(Stored data)

:::

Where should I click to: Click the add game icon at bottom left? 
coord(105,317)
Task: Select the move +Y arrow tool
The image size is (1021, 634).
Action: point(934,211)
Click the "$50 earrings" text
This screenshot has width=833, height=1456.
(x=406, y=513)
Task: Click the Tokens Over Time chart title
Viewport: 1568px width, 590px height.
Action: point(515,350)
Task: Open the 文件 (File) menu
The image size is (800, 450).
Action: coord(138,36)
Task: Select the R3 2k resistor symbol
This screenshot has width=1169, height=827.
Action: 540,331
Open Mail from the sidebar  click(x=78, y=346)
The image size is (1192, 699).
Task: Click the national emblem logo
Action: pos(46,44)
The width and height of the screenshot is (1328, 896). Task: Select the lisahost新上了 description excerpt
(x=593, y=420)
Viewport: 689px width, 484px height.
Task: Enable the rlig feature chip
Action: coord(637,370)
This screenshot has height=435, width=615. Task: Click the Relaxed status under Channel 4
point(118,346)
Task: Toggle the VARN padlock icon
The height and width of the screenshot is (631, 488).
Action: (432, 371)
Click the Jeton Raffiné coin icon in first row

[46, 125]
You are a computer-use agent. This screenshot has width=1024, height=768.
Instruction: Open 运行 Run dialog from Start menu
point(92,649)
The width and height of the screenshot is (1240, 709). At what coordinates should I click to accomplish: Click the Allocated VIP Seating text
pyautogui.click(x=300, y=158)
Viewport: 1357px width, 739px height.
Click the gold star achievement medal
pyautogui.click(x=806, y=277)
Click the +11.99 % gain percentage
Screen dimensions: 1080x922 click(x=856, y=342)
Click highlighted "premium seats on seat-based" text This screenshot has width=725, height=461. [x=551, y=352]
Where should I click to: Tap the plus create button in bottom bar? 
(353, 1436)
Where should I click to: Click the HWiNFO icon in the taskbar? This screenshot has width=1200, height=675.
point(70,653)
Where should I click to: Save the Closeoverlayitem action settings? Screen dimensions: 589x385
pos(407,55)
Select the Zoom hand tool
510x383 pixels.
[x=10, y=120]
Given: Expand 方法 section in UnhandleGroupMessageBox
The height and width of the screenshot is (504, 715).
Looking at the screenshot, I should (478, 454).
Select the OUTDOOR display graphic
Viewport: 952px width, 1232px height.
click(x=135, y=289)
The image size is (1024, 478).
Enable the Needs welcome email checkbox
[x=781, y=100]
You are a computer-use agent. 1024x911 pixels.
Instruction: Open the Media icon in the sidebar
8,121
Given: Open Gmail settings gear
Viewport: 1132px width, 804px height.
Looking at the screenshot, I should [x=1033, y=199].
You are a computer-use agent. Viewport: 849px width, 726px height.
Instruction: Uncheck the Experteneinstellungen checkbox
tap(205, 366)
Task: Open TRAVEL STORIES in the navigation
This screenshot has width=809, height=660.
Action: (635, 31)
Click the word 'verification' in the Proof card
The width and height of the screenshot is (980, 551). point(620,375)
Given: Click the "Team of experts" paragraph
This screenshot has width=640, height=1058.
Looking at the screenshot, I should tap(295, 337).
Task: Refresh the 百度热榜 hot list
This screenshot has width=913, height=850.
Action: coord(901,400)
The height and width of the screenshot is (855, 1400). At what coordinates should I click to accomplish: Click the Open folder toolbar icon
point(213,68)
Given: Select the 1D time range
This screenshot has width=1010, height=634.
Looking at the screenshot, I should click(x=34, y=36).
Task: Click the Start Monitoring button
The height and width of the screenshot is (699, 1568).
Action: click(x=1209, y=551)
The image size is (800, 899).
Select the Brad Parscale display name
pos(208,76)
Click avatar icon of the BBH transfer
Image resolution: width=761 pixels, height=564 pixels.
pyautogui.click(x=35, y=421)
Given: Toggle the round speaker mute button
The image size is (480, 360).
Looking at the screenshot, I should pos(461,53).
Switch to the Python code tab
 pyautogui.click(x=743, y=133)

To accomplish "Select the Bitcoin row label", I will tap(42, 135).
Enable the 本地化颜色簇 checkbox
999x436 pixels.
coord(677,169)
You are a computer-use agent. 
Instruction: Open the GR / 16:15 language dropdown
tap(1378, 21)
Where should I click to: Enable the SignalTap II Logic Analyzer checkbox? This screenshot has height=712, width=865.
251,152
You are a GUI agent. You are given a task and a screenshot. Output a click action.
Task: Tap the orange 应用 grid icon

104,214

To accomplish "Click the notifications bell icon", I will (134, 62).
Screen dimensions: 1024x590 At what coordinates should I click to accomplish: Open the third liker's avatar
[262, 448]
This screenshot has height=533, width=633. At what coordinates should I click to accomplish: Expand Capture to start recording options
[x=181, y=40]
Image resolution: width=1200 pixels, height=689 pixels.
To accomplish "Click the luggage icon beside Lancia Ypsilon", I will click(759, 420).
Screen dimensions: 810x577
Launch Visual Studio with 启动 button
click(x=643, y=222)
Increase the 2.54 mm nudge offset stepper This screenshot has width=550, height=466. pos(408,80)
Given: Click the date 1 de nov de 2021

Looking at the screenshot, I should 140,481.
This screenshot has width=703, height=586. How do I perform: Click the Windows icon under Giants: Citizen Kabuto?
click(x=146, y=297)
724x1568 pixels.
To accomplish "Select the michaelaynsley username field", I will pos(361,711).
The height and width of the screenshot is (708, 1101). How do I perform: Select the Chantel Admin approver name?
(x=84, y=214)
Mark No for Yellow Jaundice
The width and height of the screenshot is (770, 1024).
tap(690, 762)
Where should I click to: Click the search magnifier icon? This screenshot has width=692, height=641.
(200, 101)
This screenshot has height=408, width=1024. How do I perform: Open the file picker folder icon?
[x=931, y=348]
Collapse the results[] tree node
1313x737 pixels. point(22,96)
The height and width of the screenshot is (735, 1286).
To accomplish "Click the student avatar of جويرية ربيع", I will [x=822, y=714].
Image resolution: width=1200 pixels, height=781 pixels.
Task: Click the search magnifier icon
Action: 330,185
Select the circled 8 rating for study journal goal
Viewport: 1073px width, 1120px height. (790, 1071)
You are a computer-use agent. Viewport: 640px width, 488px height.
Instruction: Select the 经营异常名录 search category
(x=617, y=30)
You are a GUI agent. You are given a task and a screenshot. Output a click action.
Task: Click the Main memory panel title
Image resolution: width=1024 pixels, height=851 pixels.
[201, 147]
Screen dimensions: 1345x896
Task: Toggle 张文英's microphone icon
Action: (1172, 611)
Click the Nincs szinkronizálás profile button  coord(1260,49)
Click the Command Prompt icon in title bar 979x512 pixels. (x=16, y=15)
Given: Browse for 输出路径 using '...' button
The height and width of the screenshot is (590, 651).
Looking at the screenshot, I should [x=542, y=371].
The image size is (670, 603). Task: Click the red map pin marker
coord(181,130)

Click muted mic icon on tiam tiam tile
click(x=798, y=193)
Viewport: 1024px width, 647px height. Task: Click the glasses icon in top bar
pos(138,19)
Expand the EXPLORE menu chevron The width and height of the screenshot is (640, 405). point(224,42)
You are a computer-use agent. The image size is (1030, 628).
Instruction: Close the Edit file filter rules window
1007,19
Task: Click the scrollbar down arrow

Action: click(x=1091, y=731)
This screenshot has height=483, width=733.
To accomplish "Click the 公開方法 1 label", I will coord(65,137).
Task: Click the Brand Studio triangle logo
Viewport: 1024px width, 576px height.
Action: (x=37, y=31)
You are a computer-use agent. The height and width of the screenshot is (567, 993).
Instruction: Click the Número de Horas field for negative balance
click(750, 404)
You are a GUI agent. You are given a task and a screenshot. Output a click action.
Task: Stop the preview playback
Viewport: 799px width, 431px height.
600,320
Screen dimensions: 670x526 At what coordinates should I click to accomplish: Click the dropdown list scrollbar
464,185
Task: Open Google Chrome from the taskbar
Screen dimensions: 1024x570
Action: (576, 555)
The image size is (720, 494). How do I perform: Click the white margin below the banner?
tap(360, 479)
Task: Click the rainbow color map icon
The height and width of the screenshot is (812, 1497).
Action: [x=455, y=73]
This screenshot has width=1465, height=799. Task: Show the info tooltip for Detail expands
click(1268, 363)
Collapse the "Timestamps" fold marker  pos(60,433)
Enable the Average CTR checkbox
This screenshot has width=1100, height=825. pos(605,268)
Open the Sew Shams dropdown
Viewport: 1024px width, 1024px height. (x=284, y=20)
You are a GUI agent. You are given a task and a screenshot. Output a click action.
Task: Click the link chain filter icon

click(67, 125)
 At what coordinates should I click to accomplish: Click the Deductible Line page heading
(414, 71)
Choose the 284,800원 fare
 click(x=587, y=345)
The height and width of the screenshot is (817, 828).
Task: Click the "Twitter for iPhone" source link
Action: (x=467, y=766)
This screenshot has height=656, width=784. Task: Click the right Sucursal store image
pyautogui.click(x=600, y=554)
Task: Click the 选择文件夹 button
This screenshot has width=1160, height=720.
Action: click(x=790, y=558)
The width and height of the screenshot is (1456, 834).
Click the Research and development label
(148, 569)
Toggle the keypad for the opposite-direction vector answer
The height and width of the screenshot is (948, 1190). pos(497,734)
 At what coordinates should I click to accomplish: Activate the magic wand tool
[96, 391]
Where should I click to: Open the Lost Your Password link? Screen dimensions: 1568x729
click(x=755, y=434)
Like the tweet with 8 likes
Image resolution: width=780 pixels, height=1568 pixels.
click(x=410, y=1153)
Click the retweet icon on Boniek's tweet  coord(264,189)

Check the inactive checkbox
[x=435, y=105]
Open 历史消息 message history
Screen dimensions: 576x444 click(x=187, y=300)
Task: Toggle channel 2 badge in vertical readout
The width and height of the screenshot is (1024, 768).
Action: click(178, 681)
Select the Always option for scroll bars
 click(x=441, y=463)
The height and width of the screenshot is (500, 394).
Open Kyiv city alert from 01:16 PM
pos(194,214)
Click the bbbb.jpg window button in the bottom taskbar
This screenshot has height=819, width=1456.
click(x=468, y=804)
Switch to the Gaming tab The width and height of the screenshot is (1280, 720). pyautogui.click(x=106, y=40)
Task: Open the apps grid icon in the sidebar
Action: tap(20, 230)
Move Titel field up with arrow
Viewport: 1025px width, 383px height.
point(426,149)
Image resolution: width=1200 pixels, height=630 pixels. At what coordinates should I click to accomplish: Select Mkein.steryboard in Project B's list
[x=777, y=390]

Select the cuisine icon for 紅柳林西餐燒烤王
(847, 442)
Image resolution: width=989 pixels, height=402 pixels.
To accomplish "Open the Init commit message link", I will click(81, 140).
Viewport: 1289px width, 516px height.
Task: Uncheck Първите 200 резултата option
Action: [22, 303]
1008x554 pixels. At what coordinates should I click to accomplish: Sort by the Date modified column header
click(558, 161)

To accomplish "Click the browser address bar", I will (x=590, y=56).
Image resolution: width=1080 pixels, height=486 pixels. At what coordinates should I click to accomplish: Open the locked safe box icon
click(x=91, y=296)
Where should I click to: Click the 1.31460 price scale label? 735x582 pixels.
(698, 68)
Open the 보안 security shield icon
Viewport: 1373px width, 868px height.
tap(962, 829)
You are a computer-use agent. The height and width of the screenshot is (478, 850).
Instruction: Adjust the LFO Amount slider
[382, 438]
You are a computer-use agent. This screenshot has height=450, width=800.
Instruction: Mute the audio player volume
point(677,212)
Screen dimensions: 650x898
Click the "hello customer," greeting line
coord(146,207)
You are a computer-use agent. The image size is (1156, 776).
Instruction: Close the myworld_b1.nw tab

:::

● **Task requirements**
Look through the entries above, and wherever a line holds the string "title", copy it.

● **Answer section**
Task: Click the Tokens Over Time chart title
Task: Click the Main memory panel title
Click the Command Prompt icon in title bar 979x512 pixels. (x=16, y=15)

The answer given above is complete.